Thursday, April 07, 2016

Su repelencia, la marimonda

Presente y pasado de un disfraz nacido en las entrañas del Carnaval

Javier Franco Altamar

Cuando el Carnaval de 1958 estaba a la vuelta de la esquina, Francisco Franco Romero, de 17 años,  decidió que ya era hora de disfrazarse de marimonda y metió a sus cuatro mejores amigos en la iniciativa: César Mendoza, Juan José De la Hoz, Emiro Iglesias y Alberto Meza. Era hora de vacilarse la fiesta con todas las de la ley.
Franco hizo lo que la costumbre le indicaba: tomó un vestido entero del escaparate de su padre y se lo puso al revés, se colgó una corbata al cuello, se calzó las manos con unas medias y se enfundó la máscara como un capuchón.
· · · · · · ·
§ INSTRUCCIONES DE TRABAJO
a – Según el fragmento sobre la marimonda, ¿qué edad tenía Francisco Franco Romero cuando decidió disfrazarse?
b – Nombra a todos los amigos que Francisco Franco Romero sumó a su iniciativa en el fragmento sobre la marimonda.
Los ítems no hacen falta para resolver las tareas.

§ INFORMACIÓN PROPORCIONADA
· · · · · · ·
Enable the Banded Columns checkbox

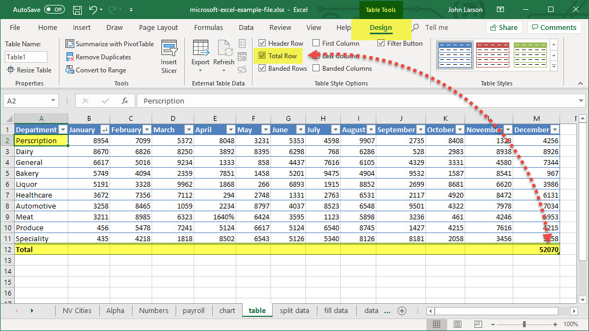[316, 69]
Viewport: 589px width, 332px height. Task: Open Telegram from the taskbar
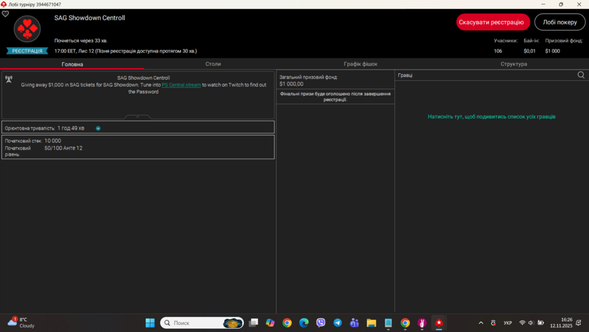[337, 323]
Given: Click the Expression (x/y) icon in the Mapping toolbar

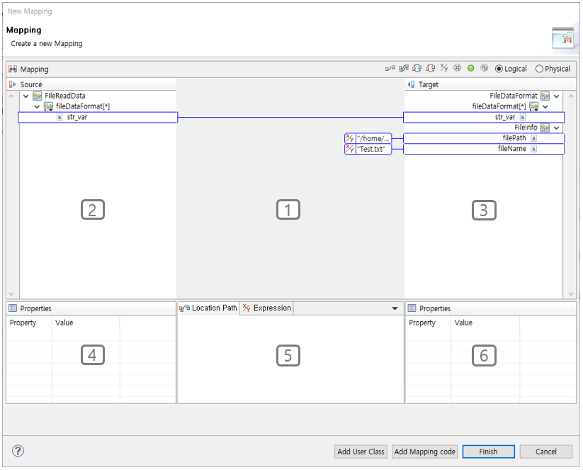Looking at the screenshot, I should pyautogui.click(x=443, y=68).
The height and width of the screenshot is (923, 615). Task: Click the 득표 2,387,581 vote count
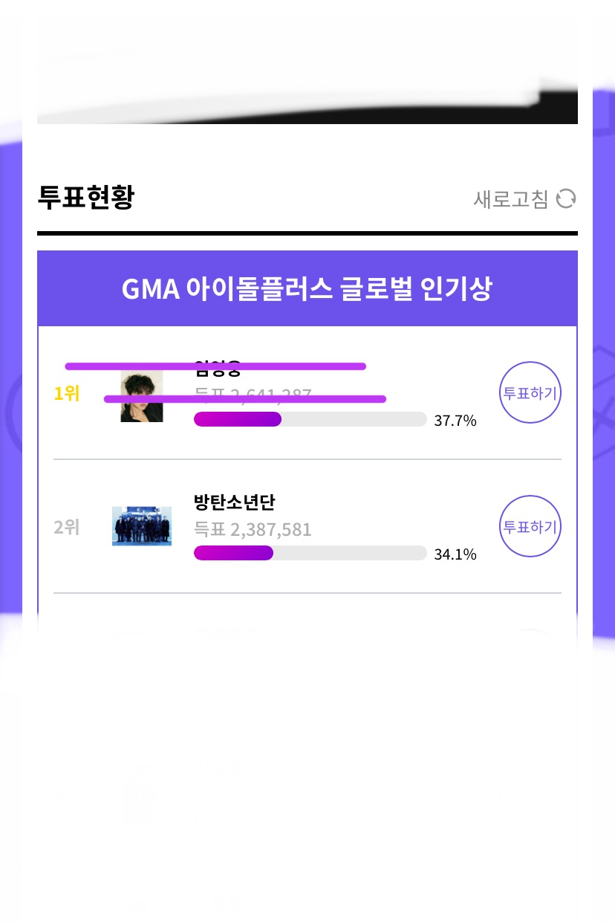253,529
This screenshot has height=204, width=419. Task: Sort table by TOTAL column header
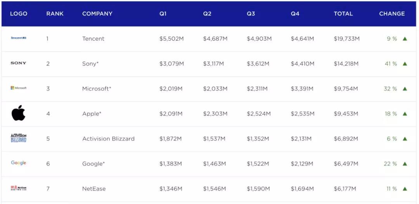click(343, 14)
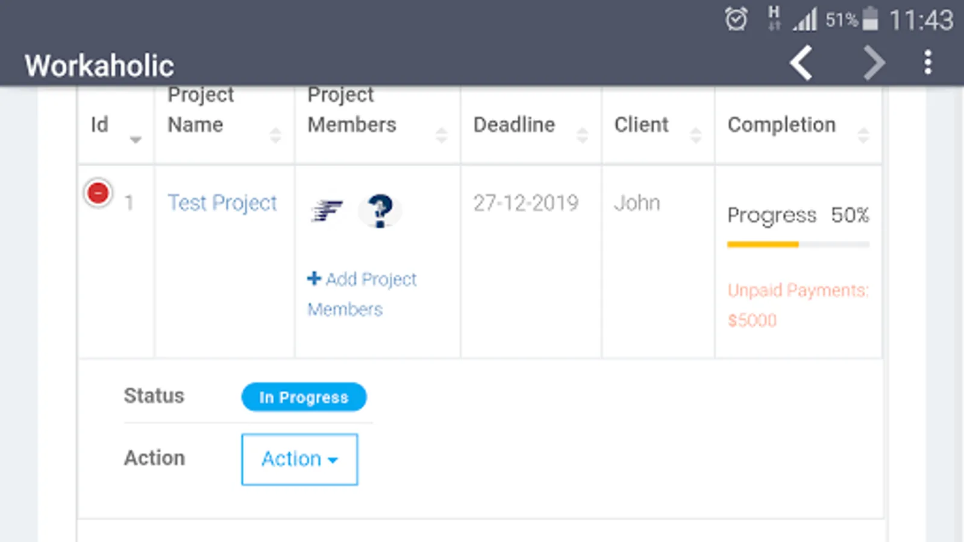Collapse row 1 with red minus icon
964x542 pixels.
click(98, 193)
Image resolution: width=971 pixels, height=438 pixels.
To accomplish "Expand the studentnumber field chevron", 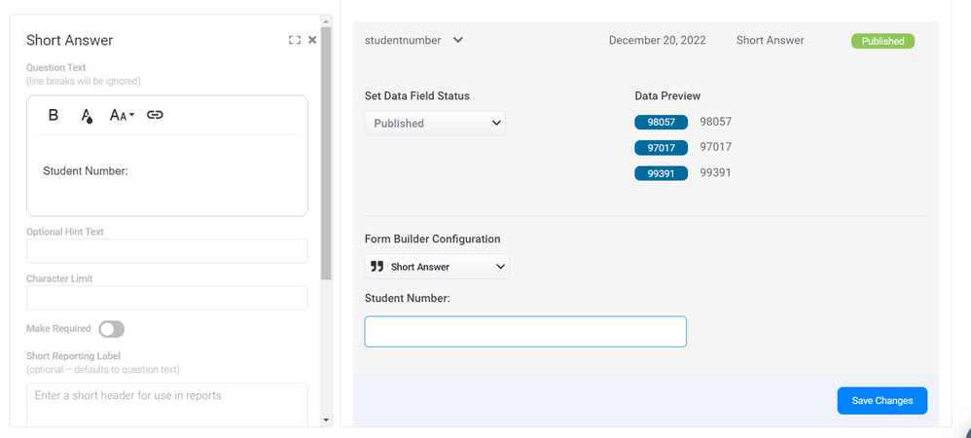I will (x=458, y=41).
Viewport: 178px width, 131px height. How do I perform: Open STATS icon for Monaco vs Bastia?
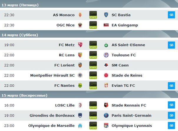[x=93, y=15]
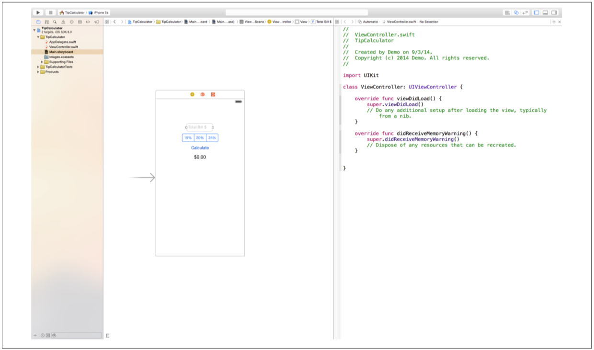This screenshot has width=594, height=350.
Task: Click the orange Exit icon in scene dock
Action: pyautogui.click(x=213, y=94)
· · · · · · ·
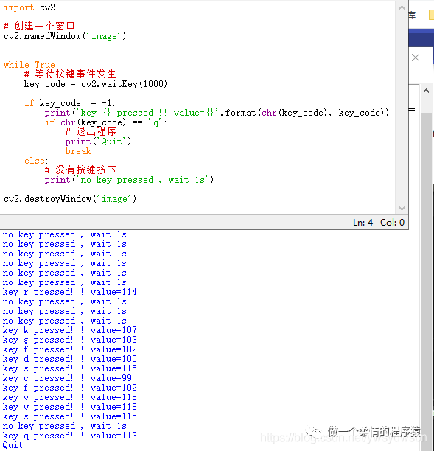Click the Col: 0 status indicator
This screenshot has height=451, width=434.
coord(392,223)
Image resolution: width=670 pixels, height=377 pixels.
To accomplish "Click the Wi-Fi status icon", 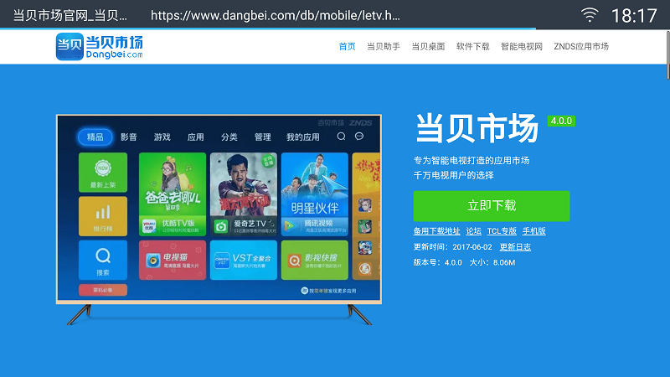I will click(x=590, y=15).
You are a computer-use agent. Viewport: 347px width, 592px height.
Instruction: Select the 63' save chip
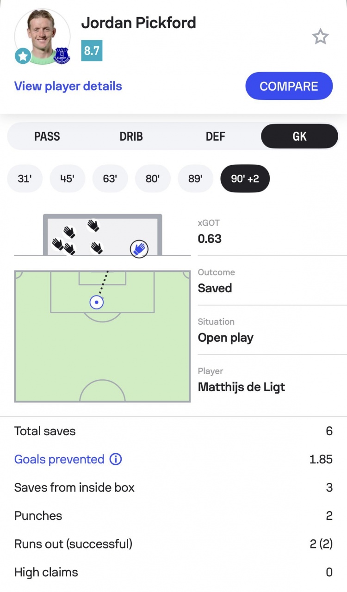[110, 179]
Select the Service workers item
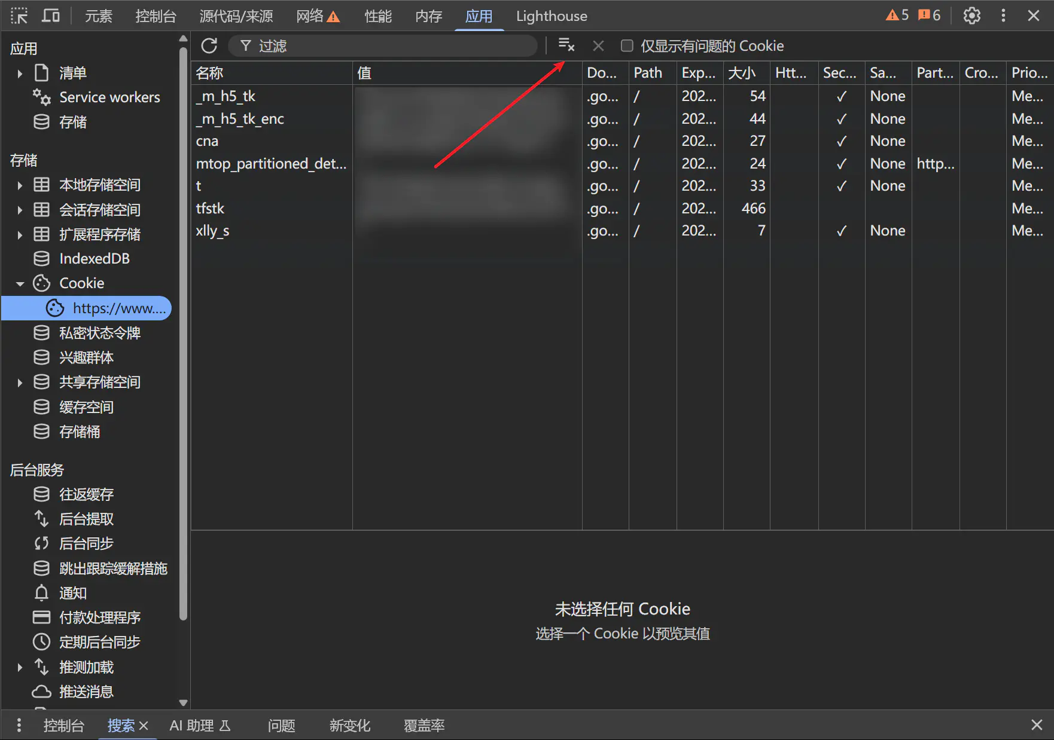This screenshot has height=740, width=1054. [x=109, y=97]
· · · · · · ·
§ RESPUESTAS DEL EJERCICIO
a – Tenía 17 años.

b – César Mendoza, Juan José De la Hoz, Emiro Iglesias y Alberto Meza.